I pulled his face to mine again.
“Definitely staying,” he murmured a moment later.
“No, no. It’s your bachelor party. You have to go.”
I said the words, but the fingers of my right hand locked into his bronze hair, my left pressed tighter against the small of his back. His cool hands stroked my face.
“Bachelor parties are designed for those who are sad to see the passing of their single days. I couldn’t be more eager to have mine behind me. So there’s really no point.”
“True.” I breathed against the winter-cold skin of his throat.

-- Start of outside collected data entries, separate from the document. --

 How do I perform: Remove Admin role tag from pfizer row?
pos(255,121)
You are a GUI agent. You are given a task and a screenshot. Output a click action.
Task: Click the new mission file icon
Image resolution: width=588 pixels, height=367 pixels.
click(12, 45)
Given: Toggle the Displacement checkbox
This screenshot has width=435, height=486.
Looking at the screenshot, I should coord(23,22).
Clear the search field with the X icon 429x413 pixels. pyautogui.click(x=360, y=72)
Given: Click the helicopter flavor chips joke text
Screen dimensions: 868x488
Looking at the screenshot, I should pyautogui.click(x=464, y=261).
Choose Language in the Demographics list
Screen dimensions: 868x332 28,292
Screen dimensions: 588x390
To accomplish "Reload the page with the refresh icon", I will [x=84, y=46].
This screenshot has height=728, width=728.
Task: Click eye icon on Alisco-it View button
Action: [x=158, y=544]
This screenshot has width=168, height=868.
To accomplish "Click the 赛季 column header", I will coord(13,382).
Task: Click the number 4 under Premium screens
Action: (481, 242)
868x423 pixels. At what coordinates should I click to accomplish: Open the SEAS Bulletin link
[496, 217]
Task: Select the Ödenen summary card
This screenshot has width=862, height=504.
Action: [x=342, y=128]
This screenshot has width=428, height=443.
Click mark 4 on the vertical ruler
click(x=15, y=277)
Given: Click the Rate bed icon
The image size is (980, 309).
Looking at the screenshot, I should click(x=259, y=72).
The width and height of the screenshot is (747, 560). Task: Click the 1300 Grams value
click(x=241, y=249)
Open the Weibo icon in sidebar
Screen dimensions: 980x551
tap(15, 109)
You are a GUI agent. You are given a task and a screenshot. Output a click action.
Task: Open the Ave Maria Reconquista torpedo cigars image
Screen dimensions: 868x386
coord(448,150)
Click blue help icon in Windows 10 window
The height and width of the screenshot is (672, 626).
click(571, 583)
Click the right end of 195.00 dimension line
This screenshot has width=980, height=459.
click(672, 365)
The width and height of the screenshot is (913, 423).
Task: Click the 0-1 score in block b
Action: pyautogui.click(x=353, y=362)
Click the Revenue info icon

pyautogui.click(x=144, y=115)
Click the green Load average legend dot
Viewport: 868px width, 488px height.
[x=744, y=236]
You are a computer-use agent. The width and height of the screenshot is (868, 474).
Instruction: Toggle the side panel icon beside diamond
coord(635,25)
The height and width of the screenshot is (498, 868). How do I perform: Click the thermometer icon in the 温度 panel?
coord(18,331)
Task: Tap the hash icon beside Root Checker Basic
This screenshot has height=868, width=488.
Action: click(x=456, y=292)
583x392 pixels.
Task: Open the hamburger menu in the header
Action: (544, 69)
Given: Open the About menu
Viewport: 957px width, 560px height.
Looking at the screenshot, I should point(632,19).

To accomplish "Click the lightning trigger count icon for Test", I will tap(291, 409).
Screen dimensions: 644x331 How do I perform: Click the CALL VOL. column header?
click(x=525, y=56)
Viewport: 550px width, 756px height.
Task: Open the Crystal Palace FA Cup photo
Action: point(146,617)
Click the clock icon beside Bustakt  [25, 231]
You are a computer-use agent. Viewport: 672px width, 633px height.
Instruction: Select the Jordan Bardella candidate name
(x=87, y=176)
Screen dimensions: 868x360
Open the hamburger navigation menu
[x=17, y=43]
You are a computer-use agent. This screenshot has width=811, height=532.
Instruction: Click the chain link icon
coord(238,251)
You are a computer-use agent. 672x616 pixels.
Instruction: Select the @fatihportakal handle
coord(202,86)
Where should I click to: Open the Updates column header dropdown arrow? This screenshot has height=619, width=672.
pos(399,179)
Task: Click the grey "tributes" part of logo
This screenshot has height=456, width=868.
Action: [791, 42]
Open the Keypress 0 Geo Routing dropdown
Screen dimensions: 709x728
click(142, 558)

This was pretty close to my happy place. Charlie slept obliviously in his room, which was almost as good as being alone. We were curled up on my small bed, intertwined as much as it was possible, considering the thick afghan I was swathed in like a cocoon. I hated the necessity of the blanket, but it sort of ruined the romance when my teeth started chattering. Charlie would notice if I turned the heat on in August. . . .
At least, if I had to be bundled up, Edward’s shirt was on the floor. I never got over the shock of how perfect his body was—white, cool, and polished as marble. I ran my hand down his stone chest now, tracing across the flat planes of his stomach, just marveling. A light shudder rippled through him, and his mouth found mine again. Carefully, I let the tip of my tongue press against his glass-smooth lip, and he sighed. His sweet breath washed—cold and delicious—over my face.
He started to pull away—that was his automatic response whenever he decided things had gone too far, his reflex reaction whenever he most wanted to keep going. Edward had spent most of his life rejecting any kind of physical gratification. I knew it was terrifying to him trying to change those habits now.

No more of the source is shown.